Umgekehrt hat Taiwan für Investitionen vom chinesischen Festland sehr hohe Hürden aufgebaut, was sich in einem geringen FDI-Zufluss aus dem Nachbarland zeigt. In Taiwan sind alle Belange, die mit China zu tun haben, in Ausführungsbestimmungen und einem eigenen Gesetz, dem "Act Governing Relations between Peoples of the Taiwan Area and the Mainland Area", geregelt. Sowohl für Outbound- als auch Inbound-Investitionen ist die Investment Commission zuständig, die das Screening der Projekte durchführt.
Handelsanteile mit China sinken
Während die Investitionen mit dem Festland stark reglementiert sind, läuft der Handel zwischen beiden Seiten der Taiwan-Straße weiter relativ frei. China, inklusive Hongkong, ist nach wie vor Taiwans größter Handelspartner. Allerdings hat der Exportanteil aus Taiwan zwischen 2016 und 2023 abgenommen, wohingegen der Anteil der USA gestiegen ist. Auch mit anderen Ländern soll der Handel zunehmen. Klare Ansage der Politik ist: Taiwan will die Wirtschaftsbeziehungen zu den USA und den Ländern des Indo-Pazifiks intensivieren.
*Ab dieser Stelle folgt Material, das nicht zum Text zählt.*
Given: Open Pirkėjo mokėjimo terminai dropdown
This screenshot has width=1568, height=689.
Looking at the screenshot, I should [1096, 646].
Dies soll sich positiv auf die Sicherheit der Insel auswirken.
Trotz sehr enger Beziehungen hat Taiwan kein Freihandelsabkommen mit den USA. Die USA haben jedoch die “US-Taiwan Initiative on 21st Century Trade” initiiert. Sie beinhaltet unter anderem Handels- und Zollerleichterungen sowie Regulierungspraktiken. Die erste Runde der Gespräche fand im Sommer 2023 statt. Zudem hat Taiwan mit Kanada Ende 2023 eine bilaterale Handels- und Investitionsvereinbarung getroffen: “Foreign Investment Promotion and Protection Arrangement (FIPA)”.
Insgesamt sind taiwanische Unternehmen etwas pessimistischer geworden, wenn es um die geschäftlichen Beziehungen zu China geht. Dies ergab eine Umfrage der Chinese National Federation of Industries (CNFI) von 2023. Ihre Aussichten im chinesischen Markt bewerteten 60 Prozent der befragten Firmen eher negativ und 40 Prozent eher positiv.